• **REQUEST**: Collect every line in the rows below that contains the word "Switch".

**********

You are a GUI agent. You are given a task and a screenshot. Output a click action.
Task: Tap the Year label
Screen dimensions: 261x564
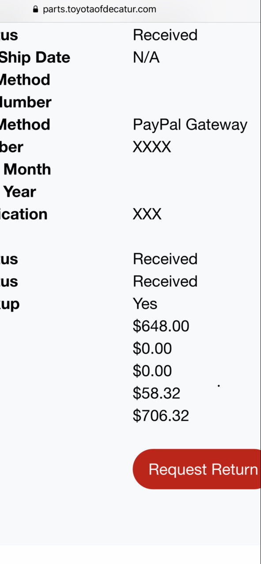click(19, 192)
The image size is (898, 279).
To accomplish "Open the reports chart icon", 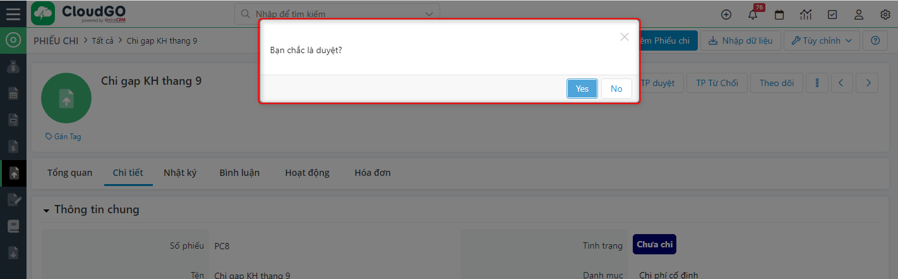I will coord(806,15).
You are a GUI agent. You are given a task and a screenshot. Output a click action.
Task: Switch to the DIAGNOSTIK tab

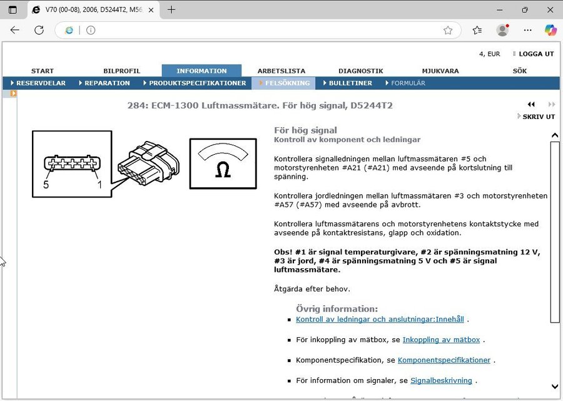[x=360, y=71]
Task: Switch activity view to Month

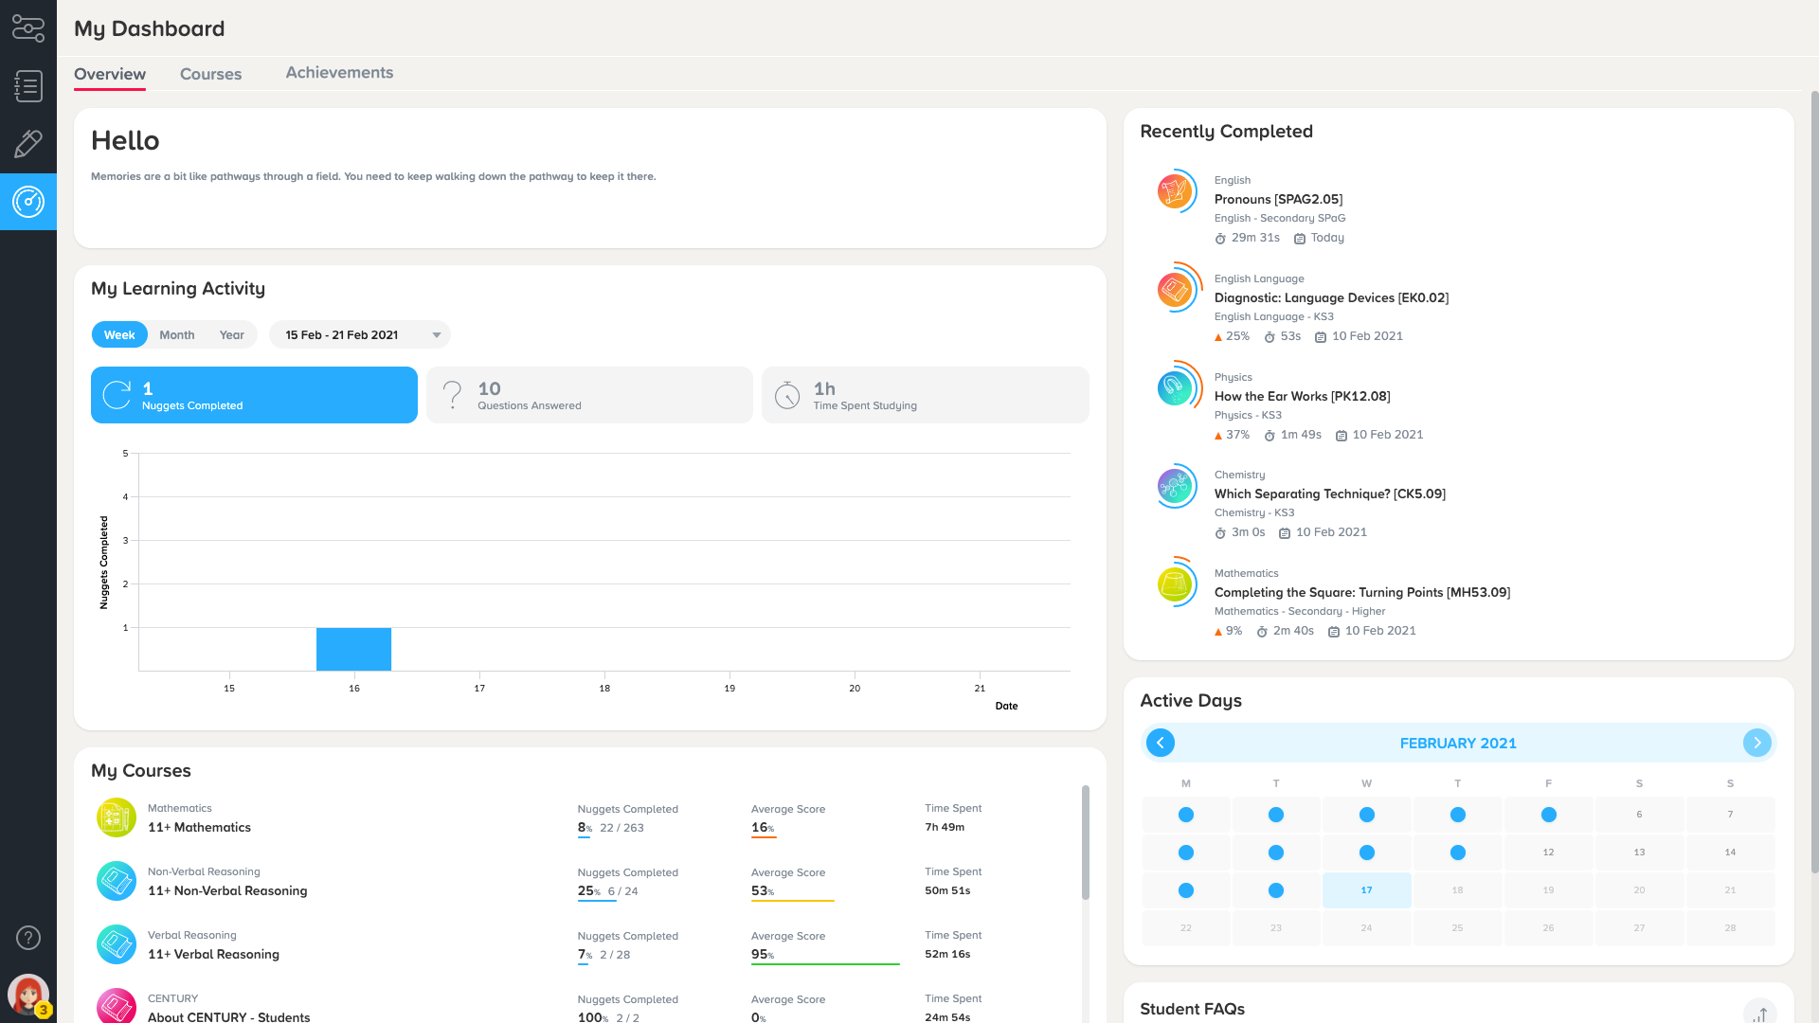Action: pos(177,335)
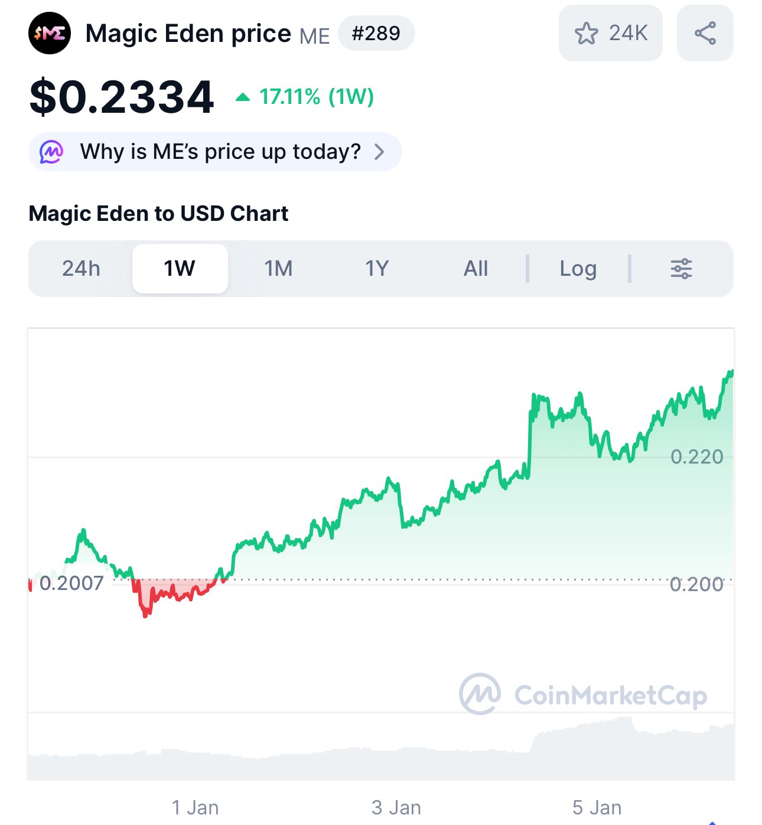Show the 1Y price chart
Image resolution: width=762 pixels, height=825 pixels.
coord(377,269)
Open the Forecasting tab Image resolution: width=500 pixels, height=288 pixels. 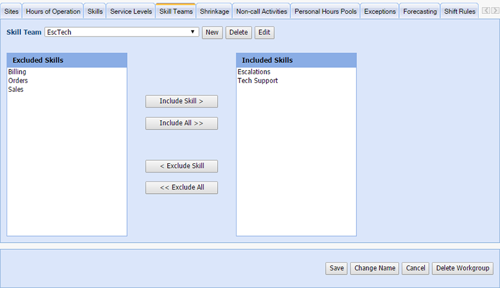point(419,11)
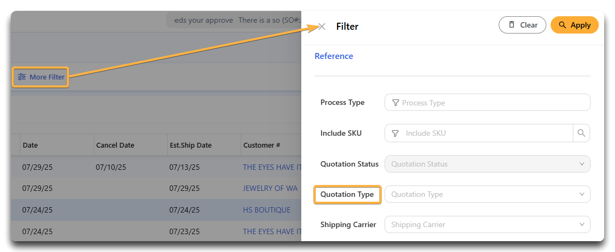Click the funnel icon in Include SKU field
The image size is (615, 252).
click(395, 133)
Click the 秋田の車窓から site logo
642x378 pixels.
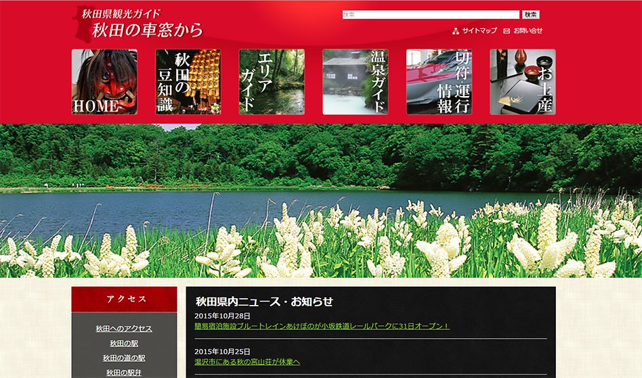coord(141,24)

**********

• **ANSWER BELOW**:
Task: Switch to the DIAGNOSTIK tab
Task: Switch activity view to Month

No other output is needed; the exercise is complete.